The company has a good track record of delivering growth through a combination of strategic acquisitions and internal growth projects. That trend is expected to continue, as the company builds out its renewable energy group along with its utilities businesses.
Revenue in Q2 2021 jumped 54% to US$527.5 million compared to the same period last year. Adjusted EBITDA increased 39% and adjusted net earnings rose 93%.
Algonquin Power owns and operates hydroelectric, wind, and solar facilities that have a combined generating capacity of about 2.8 GW. The company also has investments in other assets with an additional 1.3 GW capacity. Algonquin Power is on track to hit its near-term ESG goal of adding two GW of renewable power generation between 2019 and 2023.

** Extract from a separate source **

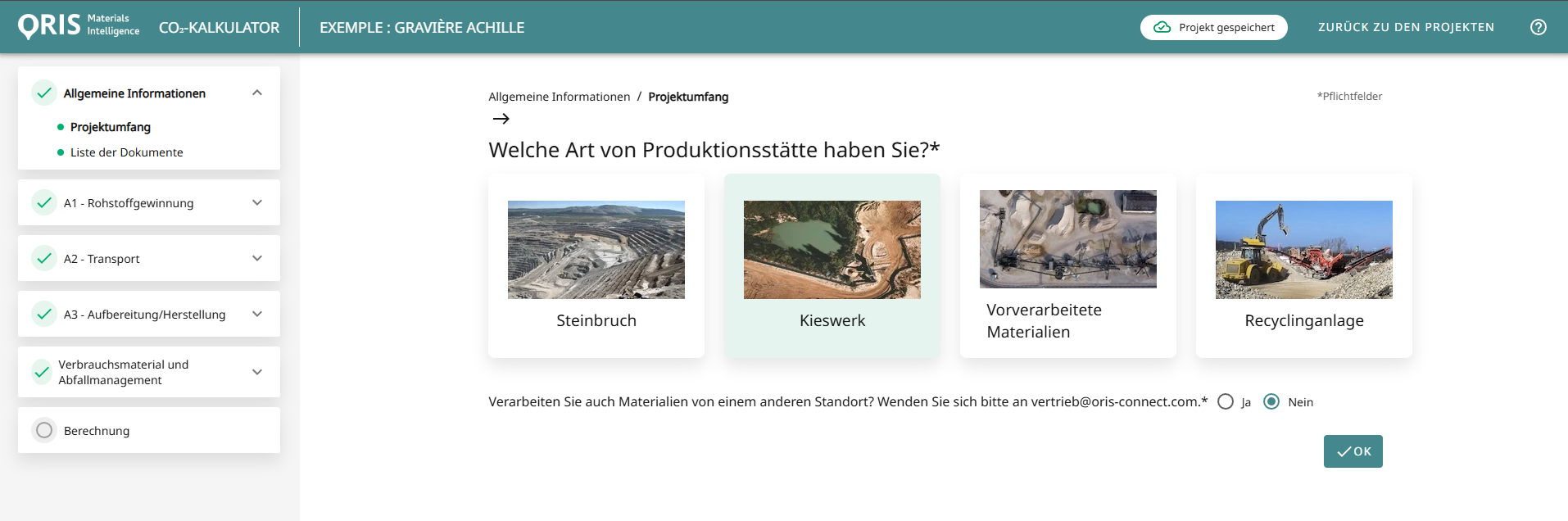Pick the Recyclinganlage card
Screen dimensions: 1568x521
pos(1303,265)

The 2021-2025 capital program is a solid US$9.4 billion. As the new assets go into service revenue and cash flow should increase to support steady dividend increases. Algonquin Power raised the payout by 10% in 2021.

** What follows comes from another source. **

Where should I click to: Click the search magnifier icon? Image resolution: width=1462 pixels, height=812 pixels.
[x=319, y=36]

The stock is off the 2021 high, giving investors a chance to buy the shares at a cheap price and pick up a good yield. At the time of writing, the stock trades near $18 per share and offers a 4.8% dividend yield.
Enbridge (TSX:ENB)(NYSE:ENB) should benefit from the strong turnaround in the North American and global energy sectors. Oil and natural gas prices are soaring on tight supplies, driven by strong demand from an economic rebound and the impacts of erratic weather conditions.
Enbridge transports 25% of the oil produced in the U.S. and Canada and moves 20% of the natural gas used in the United States. The company recently completed and put its Line 3 Replacement project into service. This will increase in revenue for Q4 2021 and provide a strong start to 2022. The pipeline moves oil from Alberta to refineries in the United States.
Enbridge also recently announced the US$3 billion purchase of an oil export facility on the U.S. Gulf Coast. The company’s large pipeline infrastructure network gives it an advantage to capitalize on increased international demand for domestic oil and natural gas.
Enbridge is best known for its oil infrastructure, but it also has a large natural gas transmission and storage business, as well as gas distribution utilities and renewable energy assets.
The non-oil operations held up well last year, providing revenue stability that enabled the board to raise the dividend leading into 2021. A payout hike of 5-7% could be on the way for 2022, supported by the start-up of Line 3 and other projects.
The stock looks attractive at $51.50 per share and provides a 6.5% dividend yield.
The bottom line on top income stocks
Algonquin Power and Enbridge are top dividend stocks with above-average yields. The distributions should continue to grow in the coming years, making these stocks decent picks right now for an income portfolio.